Task to complete: The response must consist of the lines below from the one with "The height and width of the screenshot is (478, 1024)." through the one with "Image resolution: width=1009", exactly as they appear and with both ends kept.

Provided information:
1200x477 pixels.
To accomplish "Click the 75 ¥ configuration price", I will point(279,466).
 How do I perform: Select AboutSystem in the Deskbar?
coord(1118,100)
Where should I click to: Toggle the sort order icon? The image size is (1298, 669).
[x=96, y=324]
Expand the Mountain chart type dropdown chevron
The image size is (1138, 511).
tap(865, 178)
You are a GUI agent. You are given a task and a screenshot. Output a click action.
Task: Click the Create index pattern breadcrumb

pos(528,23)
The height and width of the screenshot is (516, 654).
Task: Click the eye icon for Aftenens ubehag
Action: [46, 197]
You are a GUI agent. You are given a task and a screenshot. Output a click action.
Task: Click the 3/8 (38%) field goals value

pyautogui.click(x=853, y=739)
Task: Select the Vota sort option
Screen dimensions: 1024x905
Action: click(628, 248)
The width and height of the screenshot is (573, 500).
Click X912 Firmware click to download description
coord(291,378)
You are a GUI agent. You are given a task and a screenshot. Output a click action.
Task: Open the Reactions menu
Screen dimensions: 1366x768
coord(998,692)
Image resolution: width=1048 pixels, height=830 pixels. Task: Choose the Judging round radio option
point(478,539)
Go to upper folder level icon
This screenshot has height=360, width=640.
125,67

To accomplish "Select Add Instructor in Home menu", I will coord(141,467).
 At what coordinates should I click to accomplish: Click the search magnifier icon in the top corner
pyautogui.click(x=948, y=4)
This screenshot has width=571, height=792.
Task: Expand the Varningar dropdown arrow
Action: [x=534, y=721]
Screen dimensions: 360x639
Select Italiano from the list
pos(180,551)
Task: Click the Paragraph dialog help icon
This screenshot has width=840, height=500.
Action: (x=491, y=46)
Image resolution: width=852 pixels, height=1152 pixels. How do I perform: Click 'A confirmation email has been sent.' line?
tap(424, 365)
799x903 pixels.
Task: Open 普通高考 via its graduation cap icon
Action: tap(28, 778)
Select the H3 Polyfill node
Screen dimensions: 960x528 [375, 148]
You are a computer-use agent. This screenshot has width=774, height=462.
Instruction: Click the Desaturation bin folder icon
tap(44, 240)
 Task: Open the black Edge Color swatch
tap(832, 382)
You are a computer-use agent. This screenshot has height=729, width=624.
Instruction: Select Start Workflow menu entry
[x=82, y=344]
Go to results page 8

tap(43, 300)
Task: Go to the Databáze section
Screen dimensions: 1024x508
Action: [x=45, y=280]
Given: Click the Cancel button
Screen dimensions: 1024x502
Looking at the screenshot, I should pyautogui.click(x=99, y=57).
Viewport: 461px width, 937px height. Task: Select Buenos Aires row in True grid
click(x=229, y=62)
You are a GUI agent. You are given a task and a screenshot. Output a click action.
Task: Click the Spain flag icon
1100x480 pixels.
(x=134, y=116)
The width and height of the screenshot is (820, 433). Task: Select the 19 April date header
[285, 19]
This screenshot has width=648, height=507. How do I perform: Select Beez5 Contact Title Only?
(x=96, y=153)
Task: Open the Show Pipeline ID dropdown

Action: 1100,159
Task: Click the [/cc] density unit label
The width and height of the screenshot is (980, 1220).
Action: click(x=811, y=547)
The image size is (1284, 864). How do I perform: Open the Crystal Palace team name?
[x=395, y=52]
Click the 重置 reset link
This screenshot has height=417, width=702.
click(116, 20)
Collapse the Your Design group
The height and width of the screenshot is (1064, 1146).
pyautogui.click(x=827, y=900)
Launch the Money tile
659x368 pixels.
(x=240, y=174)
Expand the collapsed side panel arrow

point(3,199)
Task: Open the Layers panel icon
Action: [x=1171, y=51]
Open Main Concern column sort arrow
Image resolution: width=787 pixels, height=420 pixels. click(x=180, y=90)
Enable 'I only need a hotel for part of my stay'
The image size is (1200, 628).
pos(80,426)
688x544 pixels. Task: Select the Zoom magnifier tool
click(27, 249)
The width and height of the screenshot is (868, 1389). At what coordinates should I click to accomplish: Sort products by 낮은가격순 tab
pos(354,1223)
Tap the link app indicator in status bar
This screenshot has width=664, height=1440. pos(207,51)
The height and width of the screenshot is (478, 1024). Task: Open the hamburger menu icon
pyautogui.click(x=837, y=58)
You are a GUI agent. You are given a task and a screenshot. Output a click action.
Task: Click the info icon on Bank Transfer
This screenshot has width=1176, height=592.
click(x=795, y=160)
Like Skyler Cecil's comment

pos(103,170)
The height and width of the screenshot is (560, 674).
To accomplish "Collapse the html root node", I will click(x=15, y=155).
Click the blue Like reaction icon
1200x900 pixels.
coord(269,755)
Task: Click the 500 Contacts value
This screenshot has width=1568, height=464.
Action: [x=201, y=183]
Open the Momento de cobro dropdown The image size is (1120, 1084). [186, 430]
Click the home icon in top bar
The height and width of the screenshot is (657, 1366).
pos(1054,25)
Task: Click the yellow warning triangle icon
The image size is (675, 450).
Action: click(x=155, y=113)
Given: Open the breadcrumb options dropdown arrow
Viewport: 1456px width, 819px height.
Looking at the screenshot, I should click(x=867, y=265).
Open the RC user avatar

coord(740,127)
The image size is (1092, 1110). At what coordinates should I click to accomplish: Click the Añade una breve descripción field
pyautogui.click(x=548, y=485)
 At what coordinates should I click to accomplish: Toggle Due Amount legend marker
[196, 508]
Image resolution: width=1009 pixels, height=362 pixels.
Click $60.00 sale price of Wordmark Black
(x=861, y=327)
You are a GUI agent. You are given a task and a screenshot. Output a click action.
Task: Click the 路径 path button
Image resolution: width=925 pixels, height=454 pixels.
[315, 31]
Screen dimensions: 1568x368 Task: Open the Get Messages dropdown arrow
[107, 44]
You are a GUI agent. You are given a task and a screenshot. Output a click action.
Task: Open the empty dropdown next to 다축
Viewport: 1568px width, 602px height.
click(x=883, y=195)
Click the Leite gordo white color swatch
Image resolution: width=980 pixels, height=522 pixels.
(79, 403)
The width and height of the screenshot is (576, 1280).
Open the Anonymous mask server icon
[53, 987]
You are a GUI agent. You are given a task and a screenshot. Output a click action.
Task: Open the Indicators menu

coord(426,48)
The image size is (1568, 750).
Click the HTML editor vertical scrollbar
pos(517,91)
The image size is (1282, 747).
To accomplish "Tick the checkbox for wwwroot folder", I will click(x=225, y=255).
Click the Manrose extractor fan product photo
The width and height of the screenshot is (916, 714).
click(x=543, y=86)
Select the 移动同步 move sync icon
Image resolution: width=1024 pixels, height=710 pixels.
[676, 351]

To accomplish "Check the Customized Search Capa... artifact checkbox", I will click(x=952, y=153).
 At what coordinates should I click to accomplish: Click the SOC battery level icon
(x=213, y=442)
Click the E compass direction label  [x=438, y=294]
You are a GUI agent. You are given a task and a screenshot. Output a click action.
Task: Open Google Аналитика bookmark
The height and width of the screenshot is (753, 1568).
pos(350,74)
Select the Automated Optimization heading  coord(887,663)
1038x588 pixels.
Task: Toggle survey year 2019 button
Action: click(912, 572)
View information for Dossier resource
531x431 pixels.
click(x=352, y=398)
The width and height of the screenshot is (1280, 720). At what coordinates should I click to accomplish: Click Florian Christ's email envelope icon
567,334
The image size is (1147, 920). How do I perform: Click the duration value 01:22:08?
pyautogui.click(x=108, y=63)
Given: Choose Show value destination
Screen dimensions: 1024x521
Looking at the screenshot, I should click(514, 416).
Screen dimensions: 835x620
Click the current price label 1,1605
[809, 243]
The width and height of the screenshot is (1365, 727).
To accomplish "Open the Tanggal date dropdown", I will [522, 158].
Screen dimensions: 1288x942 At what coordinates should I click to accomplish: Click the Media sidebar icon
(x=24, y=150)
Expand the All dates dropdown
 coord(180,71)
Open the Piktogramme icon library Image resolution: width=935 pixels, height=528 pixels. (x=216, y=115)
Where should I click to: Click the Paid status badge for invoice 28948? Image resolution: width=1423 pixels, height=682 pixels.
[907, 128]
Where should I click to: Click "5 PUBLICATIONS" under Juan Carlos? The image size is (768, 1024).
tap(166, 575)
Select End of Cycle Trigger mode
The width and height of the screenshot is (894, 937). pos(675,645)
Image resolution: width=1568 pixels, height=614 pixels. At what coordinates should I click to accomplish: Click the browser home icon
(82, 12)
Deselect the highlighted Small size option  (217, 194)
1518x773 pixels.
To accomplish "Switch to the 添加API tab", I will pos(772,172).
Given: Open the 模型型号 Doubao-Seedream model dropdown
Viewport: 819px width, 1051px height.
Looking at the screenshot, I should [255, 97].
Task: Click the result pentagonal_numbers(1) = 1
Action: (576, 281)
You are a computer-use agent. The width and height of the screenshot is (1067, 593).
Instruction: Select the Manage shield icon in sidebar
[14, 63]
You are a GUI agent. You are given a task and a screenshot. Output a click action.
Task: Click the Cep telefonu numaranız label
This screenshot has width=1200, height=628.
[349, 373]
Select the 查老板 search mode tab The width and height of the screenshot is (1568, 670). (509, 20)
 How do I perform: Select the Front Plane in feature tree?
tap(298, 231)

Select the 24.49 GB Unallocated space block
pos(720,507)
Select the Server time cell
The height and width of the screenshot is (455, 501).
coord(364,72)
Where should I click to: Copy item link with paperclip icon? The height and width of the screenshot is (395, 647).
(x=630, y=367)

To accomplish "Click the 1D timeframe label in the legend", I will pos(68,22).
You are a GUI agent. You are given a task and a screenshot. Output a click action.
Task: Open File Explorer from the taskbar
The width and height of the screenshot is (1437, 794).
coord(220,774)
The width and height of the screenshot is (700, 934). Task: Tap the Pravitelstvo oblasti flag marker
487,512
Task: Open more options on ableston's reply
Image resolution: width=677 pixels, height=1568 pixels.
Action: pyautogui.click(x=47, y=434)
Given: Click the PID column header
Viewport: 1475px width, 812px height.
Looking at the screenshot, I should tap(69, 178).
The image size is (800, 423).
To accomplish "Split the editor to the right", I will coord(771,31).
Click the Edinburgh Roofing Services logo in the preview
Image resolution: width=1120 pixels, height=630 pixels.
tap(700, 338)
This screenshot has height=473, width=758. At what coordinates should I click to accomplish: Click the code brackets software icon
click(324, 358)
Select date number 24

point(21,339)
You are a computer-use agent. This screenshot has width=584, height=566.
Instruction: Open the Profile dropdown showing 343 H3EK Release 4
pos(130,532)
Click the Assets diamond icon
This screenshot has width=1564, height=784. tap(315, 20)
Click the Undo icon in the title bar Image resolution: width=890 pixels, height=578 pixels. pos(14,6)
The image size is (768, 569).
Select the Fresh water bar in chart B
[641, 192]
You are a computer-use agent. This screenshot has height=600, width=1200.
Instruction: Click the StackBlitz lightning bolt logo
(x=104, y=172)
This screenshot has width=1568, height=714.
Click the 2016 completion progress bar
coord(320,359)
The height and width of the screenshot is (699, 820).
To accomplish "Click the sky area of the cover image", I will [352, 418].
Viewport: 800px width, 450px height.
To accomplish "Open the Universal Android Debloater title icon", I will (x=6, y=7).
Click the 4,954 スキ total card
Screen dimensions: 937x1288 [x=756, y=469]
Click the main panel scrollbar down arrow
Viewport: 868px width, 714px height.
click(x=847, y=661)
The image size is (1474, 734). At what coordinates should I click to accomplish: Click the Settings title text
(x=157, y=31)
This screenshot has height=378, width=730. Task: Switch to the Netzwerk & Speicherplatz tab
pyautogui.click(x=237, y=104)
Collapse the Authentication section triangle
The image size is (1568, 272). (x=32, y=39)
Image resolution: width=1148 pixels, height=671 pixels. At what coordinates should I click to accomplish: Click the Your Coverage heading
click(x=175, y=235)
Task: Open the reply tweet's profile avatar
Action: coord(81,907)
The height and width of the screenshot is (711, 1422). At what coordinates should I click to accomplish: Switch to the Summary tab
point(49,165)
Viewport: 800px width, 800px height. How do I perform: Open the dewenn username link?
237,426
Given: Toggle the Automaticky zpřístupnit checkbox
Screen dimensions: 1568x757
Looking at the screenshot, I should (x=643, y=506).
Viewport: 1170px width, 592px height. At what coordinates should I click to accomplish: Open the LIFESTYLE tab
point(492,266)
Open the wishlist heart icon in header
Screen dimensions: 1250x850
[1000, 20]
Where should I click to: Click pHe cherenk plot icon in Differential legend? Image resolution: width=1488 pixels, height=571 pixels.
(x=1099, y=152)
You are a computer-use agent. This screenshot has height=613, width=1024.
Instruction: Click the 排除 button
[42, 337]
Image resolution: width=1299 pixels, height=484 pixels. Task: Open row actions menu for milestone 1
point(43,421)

Answer section:
The height and width of the screenshot is (478, 1024). Task: Open the hamburger menu icon
pyautogui.click(x=837, y=58)
You are a GUI agent. You are given a task and a screenshot. Output a click action.
Task: Click the info icon on Bank Transfer
This screenshot has width=1176, height=592.
click(x=795, y=160)
Like Skyler Cecil's comment

pos(103,170)
The height and width of the screenshot is (560, 674).
To accomplish "Collapse the html root node", I will click(x=15, y=155).
Click the blue Like reaction icon
1200x900 pixels.
coord(269,755)
Task: Click the 500 Contacts value
This screenshot has width=1568, height=464.
Action: [x=201, y=183]
Open the Momento de cobro dropdown The image size is (1120, 1084). [186, 430]
Click the home icon in top bar
The height and width of the screenshot is (657, 1366).
pos(1054,25)
Task: Click the yellow warning triangle icon
The image size is (675, 450).
Action: click(x=155, y=113)
Given: Open the breadcrumb options dropdown arrow
Viewport: 1456px width, 819px height.
Looking at the screenshot, I should click(x=867, y=265).
Open the RC user avatar

coord(740,127)
The image size is (1092, 1110). At what coordinates should I click to accomplish: Click the Añade una breve descripción field
pyautogui.click(x=548, y=485)
 At what coordinates should I click to accomplish: Toggle Due Amount legend marker
[196, 508]
Image resolution: width=1009 pixels, height=362 pixels.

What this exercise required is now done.